**What the task asks**. Report back each line of the records that contains the string "agent".

(Input for this task Opens)

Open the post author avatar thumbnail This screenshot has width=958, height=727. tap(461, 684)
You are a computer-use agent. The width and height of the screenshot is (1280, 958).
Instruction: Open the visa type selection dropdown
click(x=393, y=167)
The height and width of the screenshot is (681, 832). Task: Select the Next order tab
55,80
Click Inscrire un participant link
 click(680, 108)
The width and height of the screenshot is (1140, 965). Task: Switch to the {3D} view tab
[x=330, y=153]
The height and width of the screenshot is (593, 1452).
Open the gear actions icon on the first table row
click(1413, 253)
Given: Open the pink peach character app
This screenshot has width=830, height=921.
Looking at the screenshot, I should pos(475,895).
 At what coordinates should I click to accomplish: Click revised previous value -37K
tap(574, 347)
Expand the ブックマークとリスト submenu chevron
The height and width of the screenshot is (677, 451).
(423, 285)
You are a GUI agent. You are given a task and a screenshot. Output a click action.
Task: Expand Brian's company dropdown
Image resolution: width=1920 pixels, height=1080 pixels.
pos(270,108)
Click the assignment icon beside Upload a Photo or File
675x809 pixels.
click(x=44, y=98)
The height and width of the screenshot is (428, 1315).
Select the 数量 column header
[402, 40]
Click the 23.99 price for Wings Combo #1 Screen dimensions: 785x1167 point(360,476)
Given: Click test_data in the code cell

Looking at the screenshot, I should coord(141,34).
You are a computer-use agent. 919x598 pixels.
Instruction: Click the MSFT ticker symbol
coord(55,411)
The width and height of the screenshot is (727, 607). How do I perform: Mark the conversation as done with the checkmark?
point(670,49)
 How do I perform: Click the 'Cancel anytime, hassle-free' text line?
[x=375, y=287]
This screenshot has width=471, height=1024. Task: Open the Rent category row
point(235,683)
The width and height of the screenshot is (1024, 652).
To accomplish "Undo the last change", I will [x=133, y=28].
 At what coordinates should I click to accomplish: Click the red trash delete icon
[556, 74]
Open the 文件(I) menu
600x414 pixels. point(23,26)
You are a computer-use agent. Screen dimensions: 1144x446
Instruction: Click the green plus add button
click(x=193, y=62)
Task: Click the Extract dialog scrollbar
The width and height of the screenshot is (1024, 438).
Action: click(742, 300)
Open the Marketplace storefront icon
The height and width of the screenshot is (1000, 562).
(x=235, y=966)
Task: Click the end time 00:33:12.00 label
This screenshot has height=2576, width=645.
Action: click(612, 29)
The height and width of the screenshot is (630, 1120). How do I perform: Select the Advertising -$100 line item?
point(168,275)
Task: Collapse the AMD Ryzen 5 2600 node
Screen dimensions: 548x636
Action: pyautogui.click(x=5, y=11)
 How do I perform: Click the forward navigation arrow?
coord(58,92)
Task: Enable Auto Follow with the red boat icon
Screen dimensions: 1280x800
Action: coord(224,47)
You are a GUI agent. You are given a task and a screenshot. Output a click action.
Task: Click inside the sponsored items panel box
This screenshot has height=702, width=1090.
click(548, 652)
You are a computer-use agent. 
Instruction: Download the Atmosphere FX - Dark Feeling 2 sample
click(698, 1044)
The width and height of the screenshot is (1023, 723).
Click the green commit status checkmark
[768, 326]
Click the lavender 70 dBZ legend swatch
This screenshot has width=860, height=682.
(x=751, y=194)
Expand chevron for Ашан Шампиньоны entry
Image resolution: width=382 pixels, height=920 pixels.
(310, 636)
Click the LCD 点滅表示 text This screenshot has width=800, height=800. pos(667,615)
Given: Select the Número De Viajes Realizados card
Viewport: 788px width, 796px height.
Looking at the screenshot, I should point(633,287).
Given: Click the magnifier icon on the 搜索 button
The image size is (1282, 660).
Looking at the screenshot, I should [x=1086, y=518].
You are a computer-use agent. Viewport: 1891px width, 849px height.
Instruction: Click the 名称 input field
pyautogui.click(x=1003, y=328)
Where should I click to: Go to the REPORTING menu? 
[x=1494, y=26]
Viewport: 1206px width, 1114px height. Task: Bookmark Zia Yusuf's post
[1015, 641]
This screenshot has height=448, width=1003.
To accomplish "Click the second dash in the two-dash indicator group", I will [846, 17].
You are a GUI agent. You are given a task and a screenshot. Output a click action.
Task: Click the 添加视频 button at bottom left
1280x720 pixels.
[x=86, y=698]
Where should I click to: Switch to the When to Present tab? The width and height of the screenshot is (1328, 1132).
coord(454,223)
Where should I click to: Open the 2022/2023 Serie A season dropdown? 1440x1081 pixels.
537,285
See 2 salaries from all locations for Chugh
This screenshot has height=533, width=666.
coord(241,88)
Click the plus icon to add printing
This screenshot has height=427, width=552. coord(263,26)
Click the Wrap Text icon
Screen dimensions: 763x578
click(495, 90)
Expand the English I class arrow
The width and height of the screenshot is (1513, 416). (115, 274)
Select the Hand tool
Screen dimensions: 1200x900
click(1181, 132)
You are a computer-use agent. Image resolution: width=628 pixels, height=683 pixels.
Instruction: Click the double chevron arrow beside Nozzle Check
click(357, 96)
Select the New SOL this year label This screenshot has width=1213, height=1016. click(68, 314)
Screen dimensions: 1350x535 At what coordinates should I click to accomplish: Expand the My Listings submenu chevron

(Input for this task Closes)

**Written solution**.
You are a computer-use agent. The width and height of the screenshot is (1280, 958).
You are a GUI agent. You are given a task and a screenshot. Output a click action.
You are a computer-use agent. 919x598 pixels.
You are a computer-use agent. Screen dimensions: 1144x446
You are a GUI agent. You are given a task and a screenshot. Output a click action.
You are a computer-use agent. 
You are a computer-use agent. Viewport: 1891px width, 849px height.
You are a GUI agent. You are given a task and a screenshot. Output a click action.
You are a computer-use agent. Image resolution: width=628 pixels, height=683 pixels.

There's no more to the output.